REQUIRED WORK :: Please repeat the lines exactly, starting with the line that contains "In order to click on window-icon" and going on through the line that contains "coordinates (374, 163).".

Records from a dataset
- - - - -

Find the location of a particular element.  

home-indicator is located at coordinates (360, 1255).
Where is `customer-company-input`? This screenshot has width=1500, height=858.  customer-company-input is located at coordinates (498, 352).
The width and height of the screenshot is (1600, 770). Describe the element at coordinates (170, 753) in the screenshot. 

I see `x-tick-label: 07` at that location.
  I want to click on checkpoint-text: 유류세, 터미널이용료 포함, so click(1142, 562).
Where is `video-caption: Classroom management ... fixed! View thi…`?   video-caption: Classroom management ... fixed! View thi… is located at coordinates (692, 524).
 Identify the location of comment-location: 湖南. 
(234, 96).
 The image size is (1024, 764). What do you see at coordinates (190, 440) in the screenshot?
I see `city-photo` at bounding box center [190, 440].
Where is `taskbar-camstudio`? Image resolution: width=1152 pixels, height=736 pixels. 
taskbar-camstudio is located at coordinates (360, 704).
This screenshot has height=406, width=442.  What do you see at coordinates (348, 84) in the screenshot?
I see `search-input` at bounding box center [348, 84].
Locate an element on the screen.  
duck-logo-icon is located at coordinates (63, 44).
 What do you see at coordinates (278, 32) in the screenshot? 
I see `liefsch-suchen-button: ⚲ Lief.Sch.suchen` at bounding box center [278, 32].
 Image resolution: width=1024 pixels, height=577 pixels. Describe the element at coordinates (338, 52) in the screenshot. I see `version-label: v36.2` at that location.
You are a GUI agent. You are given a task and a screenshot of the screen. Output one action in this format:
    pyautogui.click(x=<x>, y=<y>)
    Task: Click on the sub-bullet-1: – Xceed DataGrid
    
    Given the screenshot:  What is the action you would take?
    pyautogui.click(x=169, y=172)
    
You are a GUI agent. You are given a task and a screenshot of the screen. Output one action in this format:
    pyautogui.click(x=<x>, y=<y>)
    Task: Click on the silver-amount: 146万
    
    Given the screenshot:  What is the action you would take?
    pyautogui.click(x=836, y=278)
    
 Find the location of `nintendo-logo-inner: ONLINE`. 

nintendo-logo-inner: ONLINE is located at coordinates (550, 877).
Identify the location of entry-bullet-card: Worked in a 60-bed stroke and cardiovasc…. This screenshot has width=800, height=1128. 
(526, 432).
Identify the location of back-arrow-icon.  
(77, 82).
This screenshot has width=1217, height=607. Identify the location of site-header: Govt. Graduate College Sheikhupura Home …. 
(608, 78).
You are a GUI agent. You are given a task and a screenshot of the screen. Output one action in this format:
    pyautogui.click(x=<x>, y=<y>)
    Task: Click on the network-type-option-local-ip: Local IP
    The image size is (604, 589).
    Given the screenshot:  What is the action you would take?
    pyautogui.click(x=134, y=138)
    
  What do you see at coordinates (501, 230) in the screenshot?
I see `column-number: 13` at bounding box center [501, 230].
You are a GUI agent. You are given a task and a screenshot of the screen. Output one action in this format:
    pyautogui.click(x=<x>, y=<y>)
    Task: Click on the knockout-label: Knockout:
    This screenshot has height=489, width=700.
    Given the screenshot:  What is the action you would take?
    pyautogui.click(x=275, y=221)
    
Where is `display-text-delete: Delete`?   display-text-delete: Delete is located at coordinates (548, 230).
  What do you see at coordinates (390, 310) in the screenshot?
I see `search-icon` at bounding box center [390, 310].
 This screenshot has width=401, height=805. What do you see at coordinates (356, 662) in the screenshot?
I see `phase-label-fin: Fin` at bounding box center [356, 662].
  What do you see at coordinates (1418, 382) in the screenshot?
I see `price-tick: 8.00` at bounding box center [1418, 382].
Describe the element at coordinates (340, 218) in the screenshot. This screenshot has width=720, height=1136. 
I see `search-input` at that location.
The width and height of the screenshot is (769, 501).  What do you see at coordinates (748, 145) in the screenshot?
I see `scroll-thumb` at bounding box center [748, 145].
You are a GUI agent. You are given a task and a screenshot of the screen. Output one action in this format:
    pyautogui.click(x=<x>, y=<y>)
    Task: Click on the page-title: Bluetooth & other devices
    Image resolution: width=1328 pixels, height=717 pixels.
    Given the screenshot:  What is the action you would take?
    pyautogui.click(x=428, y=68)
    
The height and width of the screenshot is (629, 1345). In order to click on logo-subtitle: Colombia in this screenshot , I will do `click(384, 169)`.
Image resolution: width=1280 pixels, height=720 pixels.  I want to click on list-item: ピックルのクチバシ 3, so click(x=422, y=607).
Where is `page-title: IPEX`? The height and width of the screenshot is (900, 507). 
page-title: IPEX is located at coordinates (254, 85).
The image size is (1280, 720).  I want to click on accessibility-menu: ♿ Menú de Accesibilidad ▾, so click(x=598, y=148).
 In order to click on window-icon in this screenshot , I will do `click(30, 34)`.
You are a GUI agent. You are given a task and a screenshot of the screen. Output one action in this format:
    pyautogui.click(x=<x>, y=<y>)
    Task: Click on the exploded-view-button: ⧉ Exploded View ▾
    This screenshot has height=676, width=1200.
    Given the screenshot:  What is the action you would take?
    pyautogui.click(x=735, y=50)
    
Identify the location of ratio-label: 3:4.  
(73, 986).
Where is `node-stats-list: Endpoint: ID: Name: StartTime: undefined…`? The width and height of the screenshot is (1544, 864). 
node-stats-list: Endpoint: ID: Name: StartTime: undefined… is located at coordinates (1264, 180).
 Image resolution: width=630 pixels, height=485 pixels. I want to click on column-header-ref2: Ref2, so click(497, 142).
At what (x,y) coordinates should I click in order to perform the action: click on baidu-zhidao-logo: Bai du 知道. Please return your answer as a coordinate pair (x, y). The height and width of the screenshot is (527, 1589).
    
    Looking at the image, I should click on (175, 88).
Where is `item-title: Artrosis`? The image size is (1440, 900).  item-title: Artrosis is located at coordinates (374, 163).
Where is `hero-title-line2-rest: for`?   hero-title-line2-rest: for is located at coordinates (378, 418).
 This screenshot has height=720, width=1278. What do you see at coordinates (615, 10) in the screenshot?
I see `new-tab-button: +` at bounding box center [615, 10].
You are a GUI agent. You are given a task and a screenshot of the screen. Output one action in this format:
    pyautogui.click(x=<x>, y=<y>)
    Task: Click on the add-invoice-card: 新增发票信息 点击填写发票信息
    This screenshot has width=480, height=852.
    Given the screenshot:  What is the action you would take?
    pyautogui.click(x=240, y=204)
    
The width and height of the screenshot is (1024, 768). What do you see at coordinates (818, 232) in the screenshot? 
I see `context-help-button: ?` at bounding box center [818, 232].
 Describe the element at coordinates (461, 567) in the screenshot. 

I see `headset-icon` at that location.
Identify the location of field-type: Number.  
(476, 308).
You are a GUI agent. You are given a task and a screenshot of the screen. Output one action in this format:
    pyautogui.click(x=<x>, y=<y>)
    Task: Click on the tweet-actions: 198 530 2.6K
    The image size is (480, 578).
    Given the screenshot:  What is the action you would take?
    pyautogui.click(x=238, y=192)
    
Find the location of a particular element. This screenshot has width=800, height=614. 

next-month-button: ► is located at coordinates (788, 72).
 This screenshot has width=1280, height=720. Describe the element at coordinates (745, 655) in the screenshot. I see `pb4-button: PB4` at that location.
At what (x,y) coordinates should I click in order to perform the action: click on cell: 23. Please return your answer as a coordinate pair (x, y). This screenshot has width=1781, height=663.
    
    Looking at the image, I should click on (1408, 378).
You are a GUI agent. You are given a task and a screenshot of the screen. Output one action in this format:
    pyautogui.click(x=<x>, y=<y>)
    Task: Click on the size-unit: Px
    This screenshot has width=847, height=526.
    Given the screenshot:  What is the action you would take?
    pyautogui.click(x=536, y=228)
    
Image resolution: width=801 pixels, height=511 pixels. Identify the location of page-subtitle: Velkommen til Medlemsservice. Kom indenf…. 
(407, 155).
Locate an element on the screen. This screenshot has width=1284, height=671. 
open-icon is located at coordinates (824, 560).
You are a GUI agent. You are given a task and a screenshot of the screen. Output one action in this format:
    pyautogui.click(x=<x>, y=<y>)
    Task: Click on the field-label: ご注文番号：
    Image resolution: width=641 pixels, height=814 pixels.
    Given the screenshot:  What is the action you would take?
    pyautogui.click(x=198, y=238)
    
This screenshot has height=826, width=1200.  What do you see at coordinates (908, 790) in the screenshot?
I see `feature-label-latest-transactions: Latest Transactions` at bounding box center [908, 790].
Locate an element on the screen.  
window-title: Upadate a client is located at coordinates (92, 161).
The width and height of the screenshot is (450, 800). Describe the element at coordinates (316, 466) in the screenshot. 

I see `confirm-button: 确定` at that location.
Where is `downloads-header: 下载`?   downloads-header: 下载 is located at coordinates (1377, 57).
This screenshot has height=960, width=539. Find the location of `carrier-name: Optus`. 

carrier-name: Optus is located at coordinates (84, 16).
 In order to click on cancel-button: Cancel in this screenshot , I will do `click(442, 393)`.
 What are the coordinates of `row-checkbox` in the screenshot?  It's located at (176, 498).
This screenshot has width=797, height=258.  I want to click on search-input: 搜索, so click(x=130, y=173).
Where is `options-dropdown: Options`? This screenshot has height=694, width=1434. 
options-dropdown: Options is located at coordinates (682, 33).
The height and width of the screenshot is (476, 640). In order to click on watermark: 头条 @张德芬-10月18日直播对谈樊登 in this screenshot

- - - - -

ANSWER SECTION ::
 In order to click on window-icon in this screenshot , I will do `click(30, 34)`.
You are a GUI agent. You are given a task and a screenshot of the screen. Output one action in this format:
    pyautogui.click(x=<x>, y=<y>)
    Task: Click on the exploded-view-button: ⧉ Exploded View ▾
    This screenshot has height=676, width=1200.
    Given the screenshot:  What is the action you would take?
    pyautogui.click(x=735, y=50)
    
Identify the location of ratio-label: 3:4.  
(73, 986).
Where is `node-stats-list: Endpoint: ID: Name: StartTime: undefined…`? The width and height of the screenshot is (1544, 864). 
node-stats-list: Endpoint: ID: Name: StartTime: undefined… is located at coordinates (1264, 180).
 Image resolution: width=630 pixels, height=485 pixels. I want to click on column-header-ref2: Ref2, so click(497, 142).
At what (x,y) coordinates should I click in order to perform the action: click on baidu-zhidao-logo: Bai du 知道. Please return your answer as a coordinate pair (x, y). The height and width of the screenshot is (527, 1589).
    
    Looking at the image, I should click on (175, 88).
Where is `item-title: Artrosis`? The image size is (1440, 900).  item-title: Artrosis is located at coordinates (374, 163).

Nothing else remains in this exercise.